→ **What you have to do**
Starting at the line that contains "Task: Click the 全部应用 apply-all button" and stopping at the line that contains "You are a GUI", restate each line of the records below exactly. Omit the pictures.

[Dataset entries]
»»

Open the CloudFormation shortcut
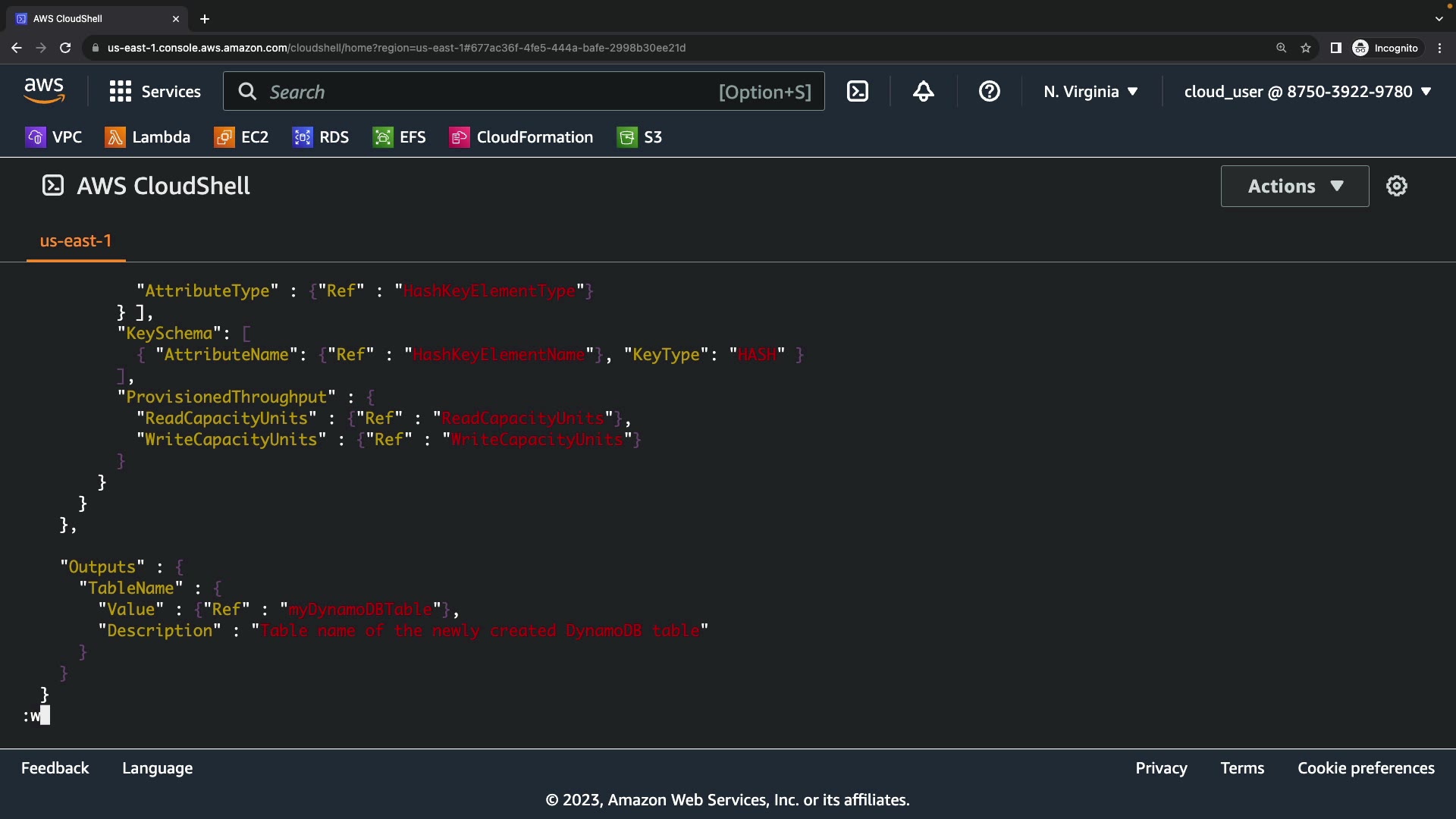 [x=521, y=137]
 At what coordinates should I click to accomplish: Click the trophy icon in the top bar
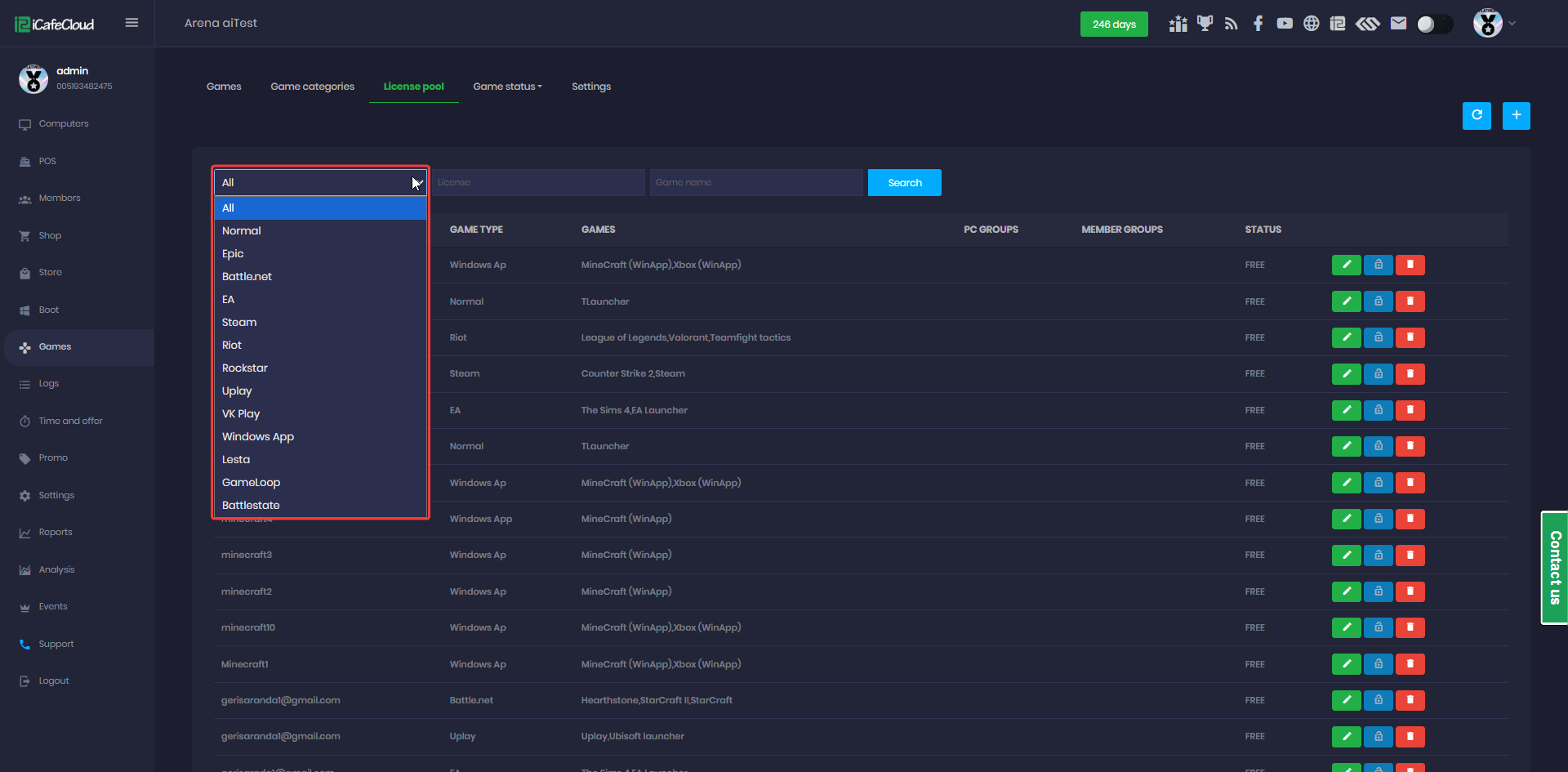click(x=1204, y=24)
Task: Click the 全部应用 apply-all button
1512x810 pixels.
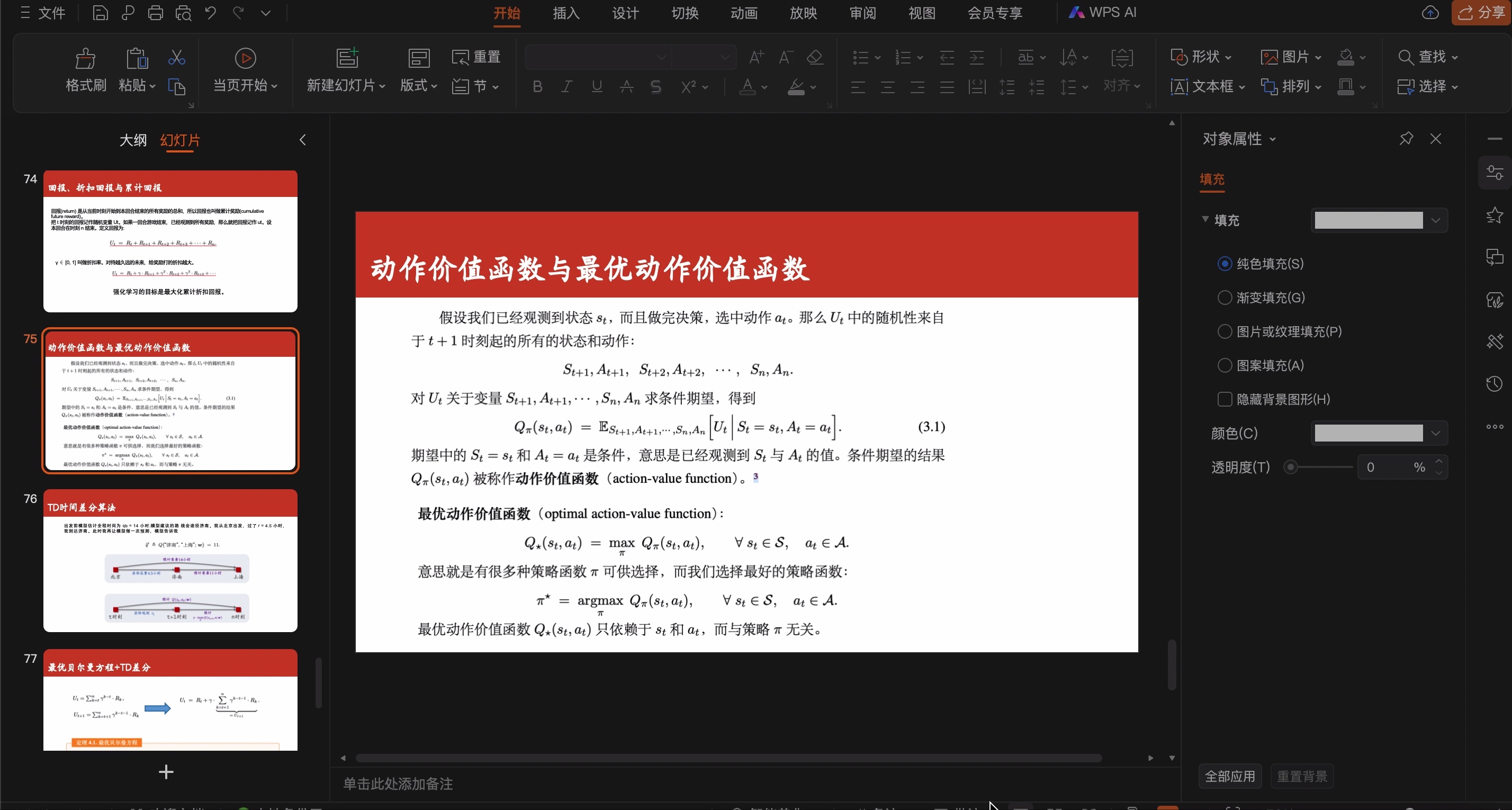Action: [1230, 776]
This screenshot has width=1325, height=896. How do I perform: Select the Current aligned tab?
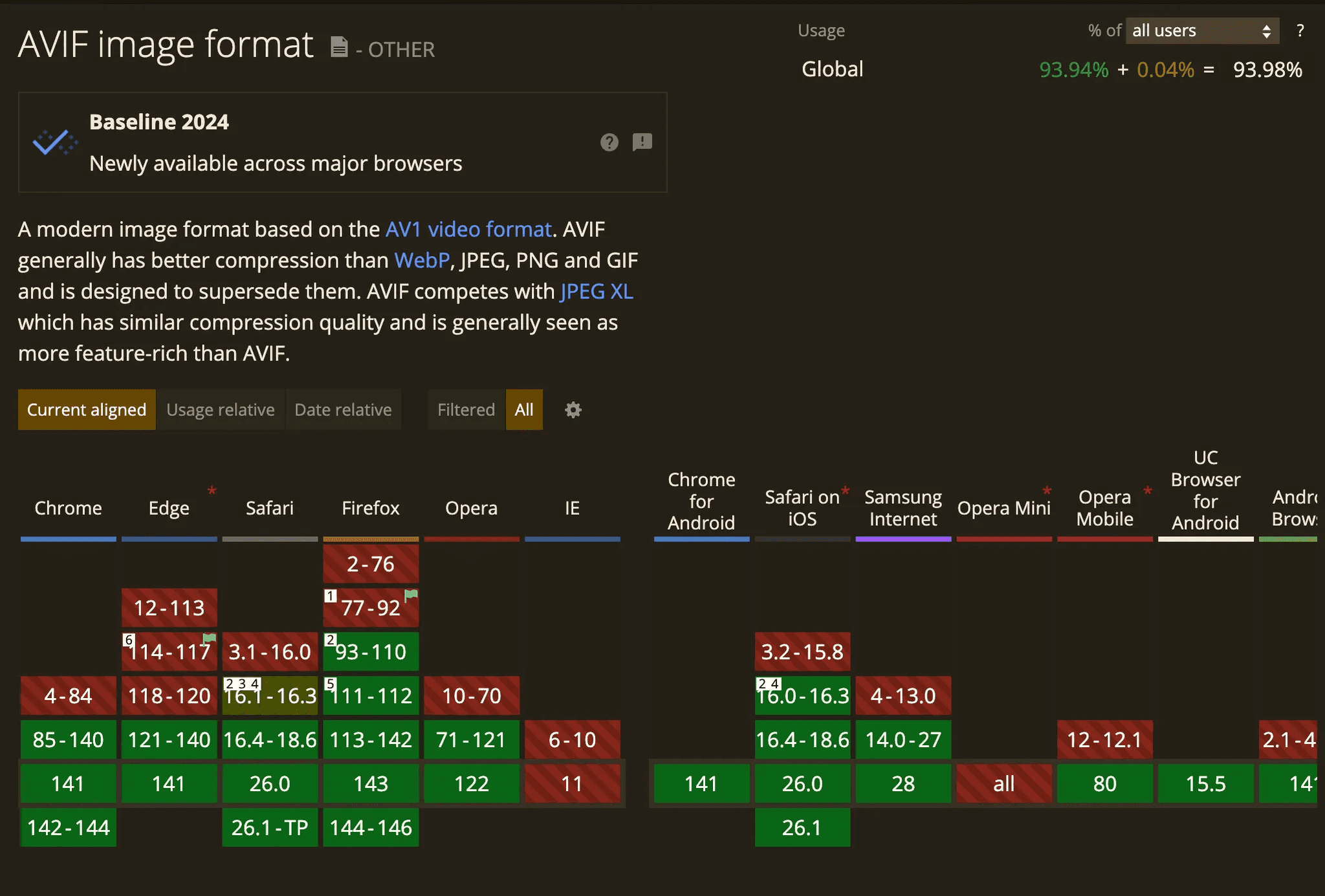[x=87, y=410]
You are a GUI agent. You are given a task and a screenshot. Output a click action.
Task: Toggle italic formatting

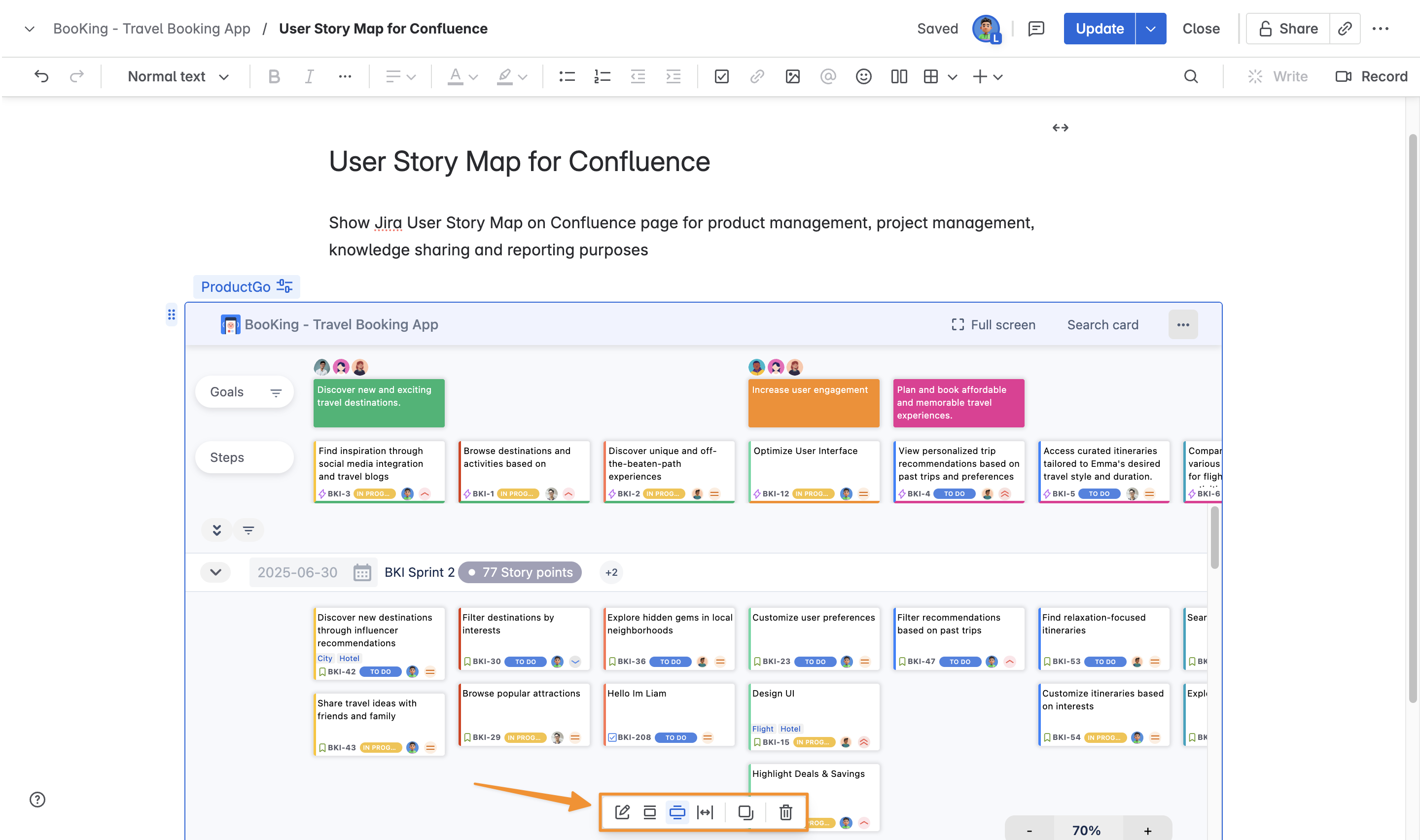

««

→ **Exercise answer**
Task: Click the 全部应用 apply-all button
1512x810 pixels.
Action: [1230, 776]
This screenshot has width=1325, height=896. How do I perform: Select the Current aligned tab?
[x=87, y=410]
You are a GUI agent. You are given a task and a screenshot. Output a click action.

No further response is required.